90 Carteiras, 51 Ativos e 1 Único Objetivo: Aprender! (Resultados de Out/2012)

carteiras-de-investimentos-2012

Olá Amigos!

Essa é a 10ª atualização da série Alocação de Ativos em 2012.

Todas as atualizações você pode acompanhar na seção carteiras de investimentos aqui no blog.

A média das 90 carteiras nesse mês foi de -0,51%.

Continue lendo essa atualização para saber mais sobre:

  • Quais são os ativos mais comuns entre as carteiras?
  • Estatísticas surpreendentes sobre as carteiras
  • Rentabilidade Mensal dos 51 Ativos e das 90 Carteiras
  • Ranking das Carteiras
  • Qual carteira possui o maior índice de sharpe?
  • Carteira Destaque do Mês
  • Relação entre risco x retorno das 90 carteiras
  • Evolução das 5 melhores carteiras x CDI x IBOV

Conheça as 90 Carteiras de Investimentos

Acompanhe abaixo os dados sumarizados dessas 90 carteiras.

1. Alocação de Ativos Média das Carteiras (Classes de Investimentos)

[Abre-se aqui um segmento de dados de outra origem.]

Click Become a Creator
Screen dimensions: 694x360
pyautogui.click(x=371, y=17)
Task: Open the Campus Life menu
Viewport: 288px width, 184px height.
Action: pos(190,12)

Alocação Média das Classes das Carteiras de Investimentos

Uma das primeiras surpresas que tive quando comecei a receber as planilhas foi saber que vários investidores estavam utilizando o modelo 4-3-2-1.

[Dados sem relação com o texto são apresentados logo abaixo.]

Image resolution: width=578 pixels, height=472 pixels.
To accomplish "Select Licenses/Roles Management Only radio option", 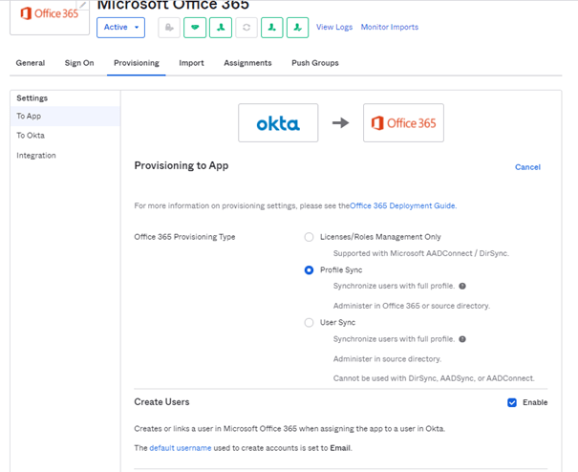I will pos(309,237).
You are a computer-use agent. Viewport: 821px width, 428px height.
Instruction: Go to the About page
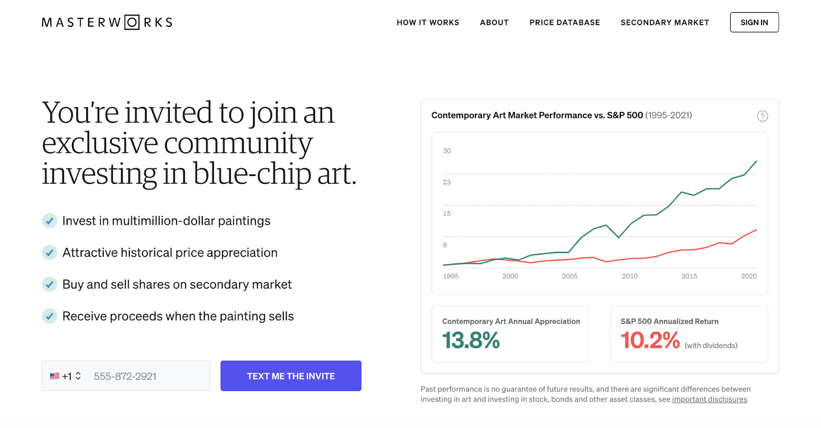pos(494,23)
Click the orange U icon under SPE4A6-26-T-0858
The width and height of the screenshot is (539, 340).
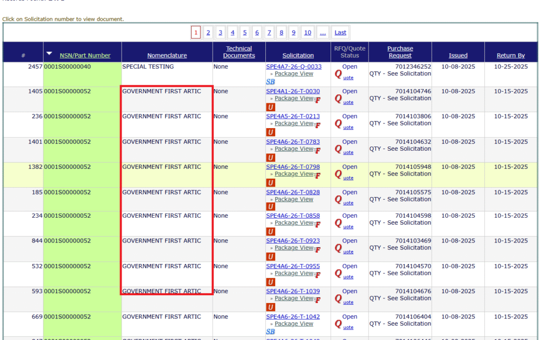point(271,232)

Ele se refere a: 40% Renda-Fixa; 30% Ações; 20% FII e 10% Câmbio.

A diferença da média para este modelo é que os investidores preferem tirar 5% do Câmbio para investir esses 5% em Ações.

Na minha opinião é uma boa escolha, já que nem toda carteira deve alocar em câmbio.

2. Ativos que Receberam a Maior Alocação

Cada círculo azul no gráfico acima se refere a um ativo.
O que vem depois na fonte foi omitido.